English noblewoman (1400–1439)

Isabel le Despenser, Countess of Worcester and Warwick, LG (26 July 1400 – 27 December 1439) was the posthumous daughter and eventually the sole heiress of Thomas le Despenser, 1st Earl of Gloucester by his wife, Constance of York, daughter of Edmund of Langley (son of King Edward III of England). She was born six months after her father had been beheaded for plotting against King Henry IV of England (1399–1413).

==Marriages and children==
Isabel married twice, successively to two identically named first-cousins, grandsons of Thomas de Beauchamp, 11th Earl of Warwick:
1. Firstly to Richard de Beauchamp, 1st Earl of Worcester (1394–1422) who died at the Siege of Meaux. They had one daughter:
  1. Elizabeth de Beauchamp, born 1415, who married Edward Neville, 1st Baron Bergavenny (died 1476), and had children.
2. Secondly to Richard de Beauchamp, 13th Earl of Warwick (1382–1439), her 1st husband's first-cousin from a senior Beauchamp line, by whom she had two children:
  1. Henry de Beauchamp (1425–1446), who succeeded his father as 14th Earl of Warwick, and later was created 1st Duke of Warwick. He married Cecily Neville, daughter of Richard Neville, 5th Earl of Salisbury, and had by her one daughter Anne Beauchamp, 15th Countess of Warwick who died as a child.

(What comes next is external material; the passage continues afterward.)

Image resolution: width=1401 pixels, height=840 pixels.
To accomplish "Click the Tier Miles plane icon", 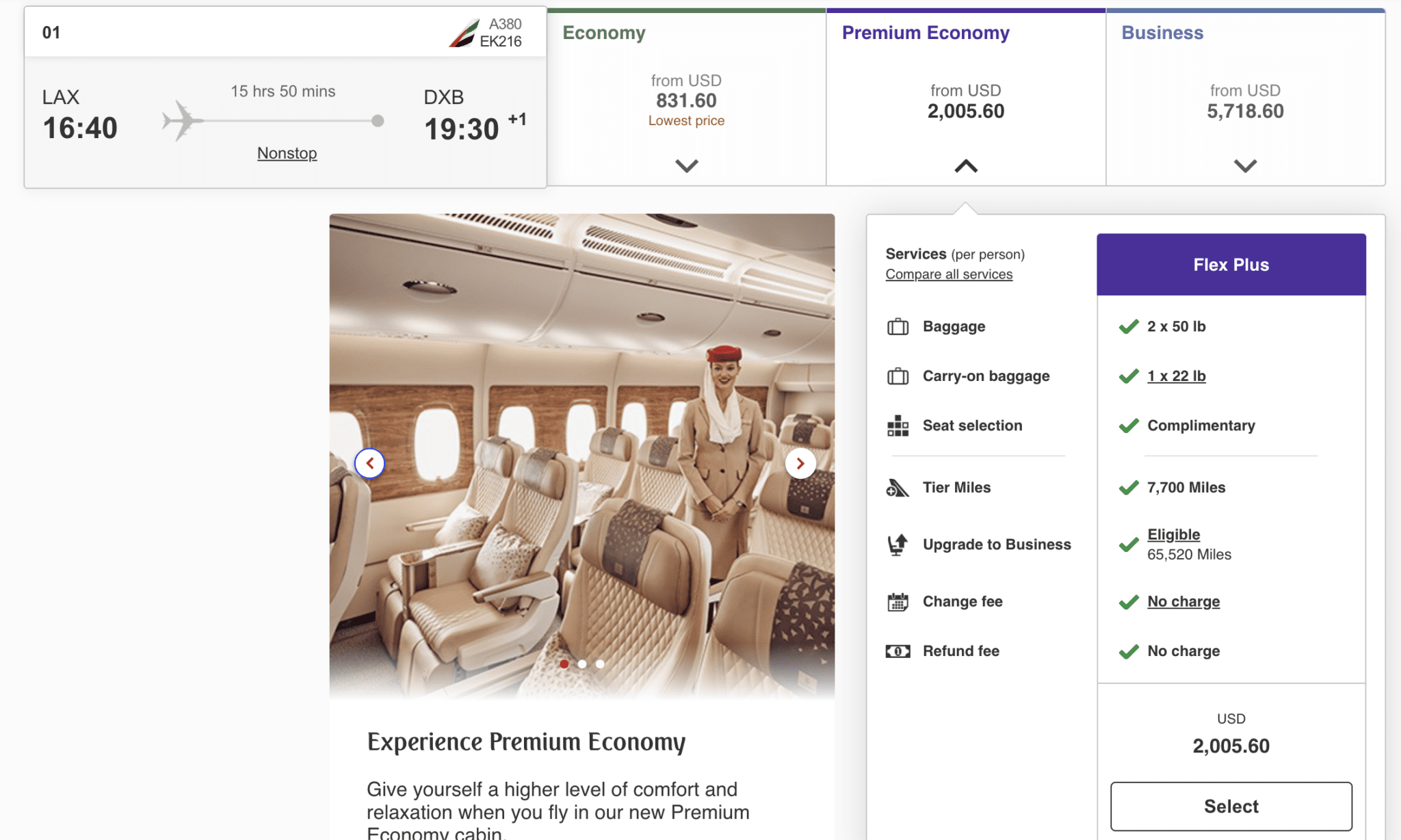I will pos(897,487).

  2. Anne de Beauchamp, who became 16th Countess of Warwick, following the deaths of her brother and his infant daughter. Anne married Richard Neville, the Kingmaker, eldest son of Richard Neville, 5th Earl of Salisbury, and who became jure uxoris 16th Earl of Warwick. Her husband therefore was the brother of her own brother's wife. They had two daughters who married at the highest level: Isabel Neville (1451–1476), who married George Plantagenet, 1st Duke of Clarence (1449–1478), and Anne Neville (1456–1485), who married firstly Edward of Westminster, Prince of Wales, and secondly King Richard III (1483–1485).